■ EXTRAIT DE PAGE:
- - - - -

Blinken est carrément le premier secrétaire d’État américain à se rendre au Niger, un pays que son propre département a pourtant accusé d’être peu respectueux des droits de l’Homme. Avant le départ de Blinken pour le Niger et l’Éthiopie, la sous-secrétaire d’État américaine aux Affaires africaines, Molly Phee, n’a-t-elle pas déclaré que le Niger est « l’un de nos partenaires les plus importants sur le continent en termes de coopération en matière de sécurité ». Cela montre que l’administration Biden compte « chouchouter » les Nigériens et est prêt à fermer les yeux sur d’éventuelles dérives.
A l’occasion de sa halte à Niamey, Antony Blinken a d’ailleurs annoncé que le gouvernement américain fournira 150 millions de dollars d’aide à la région du Sahel en Afrique. Cet argent, a déclaré Blinken, « aidera à fournir un soutien vital aux réfugiés, demandeurs d’asile et autres personnes touchées par le conflit et l’insécurité alimentaire dans la région ». Le lendemain, l’UNICEF a publié un communiqué de presse contenant des informations tirées d’un rapport publié par les Nations Unies ce mois-là, indiquant que 10 millions d’enfants dans les pays du Sahel central (Burkina Faso, Mali et Niger) avaient besoin d’une aide humanitaire d’urgence. Selon l’indice de développement humain pour 2021, le Niger, malgré ses importantes réserves d’uranium, est l’un des pays les plus pauvres du monde (189ème sur 191 pays). Les bénéfices de l’uranium ont longtemps profité aux multinationales françaises et occidentales. Et cela continue.
Que peuvent représenter 150 millions de dollars d’aide pour les Américains ? Pas grand chose. En contrepartie, ils gagnent beaucoup plus, celui de disposer d’un pied à terre au Sahel. Cela n’a évidemment pas de prix. Au nord-est de Niamey, la capitale du Niger, près de la ville d’Agadez, se trouve en effet la base aérienne 201, l’une des plus grandes bases de drones au monde qui abrite plusieurs MQ-9 Reapers armés. Bien évidemment, ni Blinken ni le ministre nigérien des Affaires étrangères, Hassoumi Massoudou, n’ont parlé de la base aérienne 201, d’où les États-Unis surveillent la région du Sahel, forment l’armée nigérienne et fournissent un soutien aérien aux opérations terrestres américaines dans la région. Cette présence sera plus importante à l’avenir puisque les États-Unis dépenseront encore 280 millions de dollars pour le développement de leur base.

- - - - -

■ LIGNES DE DONNÉES:
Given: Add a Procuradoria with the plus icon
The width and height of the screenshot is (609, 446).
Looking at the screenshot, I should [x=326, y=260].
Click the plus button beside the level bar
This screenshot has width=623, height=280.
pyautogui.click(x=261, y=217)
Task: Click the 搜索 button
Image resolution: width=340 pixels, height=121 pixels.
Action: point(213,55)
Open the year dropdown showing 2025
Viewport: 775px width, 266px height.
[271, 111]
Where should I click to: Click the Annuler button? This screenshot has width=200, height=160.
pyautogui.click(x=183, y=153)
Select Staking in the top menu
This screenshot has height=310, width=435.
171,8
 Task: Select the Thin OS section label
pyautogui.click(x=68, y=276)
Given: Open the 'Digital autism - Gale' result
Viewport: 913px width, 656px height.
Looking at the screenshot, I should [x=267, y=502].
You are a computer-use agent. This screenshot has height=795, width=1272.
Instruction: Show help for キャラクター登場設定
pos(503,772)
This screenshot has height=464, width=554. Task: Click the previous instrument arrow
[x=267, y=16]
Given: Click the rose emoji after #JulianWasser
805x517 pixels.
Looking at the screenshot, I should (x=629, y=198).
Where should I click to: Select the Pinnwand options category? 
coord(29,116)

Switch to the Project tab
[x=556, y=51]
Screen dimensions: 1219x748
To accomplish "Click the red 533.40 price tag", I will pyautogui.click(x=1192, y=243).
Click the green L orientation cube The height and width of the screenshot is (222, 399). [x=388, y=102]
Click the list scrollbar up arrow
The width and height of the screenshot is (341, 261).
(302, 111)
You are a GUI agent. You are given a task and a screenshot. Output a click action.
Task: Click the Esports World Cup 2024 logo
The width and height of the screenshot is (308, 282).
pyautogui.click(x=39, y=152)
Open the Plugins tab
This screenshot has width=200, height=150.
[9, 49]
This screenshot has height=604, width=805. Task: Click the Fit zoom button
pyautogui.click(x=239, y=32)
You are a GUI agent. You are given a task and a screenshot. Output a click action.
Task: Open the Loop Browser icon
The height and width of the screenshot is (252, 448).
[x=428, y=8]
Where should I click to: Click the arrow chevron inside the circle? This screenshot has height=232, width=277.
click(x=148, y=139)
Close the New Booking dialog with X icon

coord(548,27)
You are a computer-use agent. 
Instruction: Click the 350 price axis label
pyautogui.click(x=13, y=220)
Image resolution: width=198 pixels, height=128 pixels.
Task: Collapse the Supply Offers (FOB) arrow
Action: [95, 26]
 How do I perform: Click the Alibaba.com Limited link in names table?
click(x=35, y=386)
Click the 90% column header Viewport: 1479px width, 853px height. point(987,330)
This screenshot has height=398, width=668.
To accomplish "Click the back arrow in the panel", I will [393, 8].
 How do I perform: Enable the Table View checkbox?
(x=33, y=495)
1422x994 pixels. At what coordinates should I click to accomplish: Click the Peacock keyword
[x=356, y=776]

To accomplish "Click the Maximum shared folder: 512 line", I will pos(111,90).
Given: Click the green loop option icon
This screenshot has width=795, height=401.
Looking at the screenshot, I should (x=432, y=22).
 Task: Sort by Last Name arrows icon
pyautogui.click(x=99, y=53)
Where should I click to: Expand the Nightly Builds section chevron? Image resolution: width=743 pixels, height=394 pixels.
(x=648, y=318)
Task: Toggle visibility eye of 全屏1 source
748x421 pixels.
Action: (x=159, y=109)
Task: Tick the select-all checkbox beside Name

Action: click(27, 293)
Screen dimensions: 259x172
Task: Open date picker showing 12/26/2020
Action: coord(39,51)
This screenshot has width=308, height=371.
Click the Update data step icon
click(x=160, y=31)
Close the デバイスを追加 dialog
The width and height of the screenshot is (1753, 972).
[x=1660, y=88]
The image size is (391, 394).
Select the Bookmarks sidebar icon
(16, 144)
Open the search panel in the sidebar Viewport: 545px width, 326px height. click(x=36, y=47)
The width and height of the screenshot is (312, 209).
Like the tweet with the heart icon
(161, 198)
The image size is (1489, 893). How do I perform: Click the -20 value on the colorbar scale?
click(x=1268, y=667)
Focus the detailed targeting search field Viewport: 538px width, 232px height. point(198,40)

- - - - -

■ TÂCHE 1:
Répondez à ces questions d'après l'extrait sur la visite de Blinken au Niger :
(a) Quelle fonction Molly Phee occupe-t-elle ?
(b) Quel rang le Niger occupe-t-il selon l'indice de développement humain pour 2021 ?
(c) Quelle somme les États-Unis dépenseront-ils encore pour le développement de leur base ?
■ TÂCHE 2:
Recopiez à l'identique le passage de l'extrait sur la visite de Blinken au Niger commençant par « Que peuvent représenter » et se terminant par « de leur base. ».
■ TÂCHE 3:
Poursuivez le texte sur la visite de Blinken au Niger à partir de sa dernière phrase.
Les lignes de données ne sont pas nécessaires ici.

■ RÉSULTAT ATTENDU 1:
(a) Sous-secrétaire d'État américaine aux Affaires africaines.
(b) 189ème sur 191 pays.
(c) 280 millions de dollars.

■ RÉSULTAT ATTENDU 2:
Que peuvent représenter 150 millions de dollars d’aide pour les Américains ? Pas grand chose. En contrepartie, ils gagnent beaucoup plus, celui de disposer d’un pied à terre au Sahel. Cela n’a évidemment pas de prix. Au nord-est de Niamey, la capitale du Niger, près de la ville d’Agadez, se trouve en effet la base aérienne 201, l’une des plus grandes bases de drones au monde qui abrite plusieurs MQ-9 Reapers armés. Bien évidemment, ni Blinken ni le ministre nigérien des Affaires étrangères, Hassoumi Massoudou, n’ont parlé de la base aérienne 201, d’où les États-Unis surveillent la région du Sahel, forment l’armée nigérienne et fournissent un soutien aérien aux opérations terrestres américaines dans la région. Cette présence sera plus importante à l’avenir puisque les États-Unis dépenseront encore 280 millions de dollars pour le développement de leur base.

■ RÉSULTAT ATTENDU 3:
Le Niger sera encore généreusement rétribué pour sa coopération sécuritaire. En décembre 2022, lors du Sommet États-Unis-Afrique, le président nigérien Bazoum a rejoint le président béninois Patrice Talon pour faire partie du projet américain connu sous le nom de Millennium Challenge Corporation (MCC). Le gouvernement américain a promis 504 millions de dollars pour faciliter le transport entre le Bénin et le Niger, afin d’aider à accroître les échanges entre ces deux voisins. Le MCC, créé en 2004 dans le contexte de la guerre américaine contre l’Irak, est devenu un instrument utilisé par le gouvernement américain pour rivaliser avec l’initiative chinoise « la Ceinture et la Route ». Voilà qui a le mérite d’être clair. Il est vrai que la Chine est aussi présente à Niamey par le biais de ses entreprises, pétrolières notamment. Le Niger est donc entraîné dans une guerre d’influence qui risque de lui être des plus dommageables.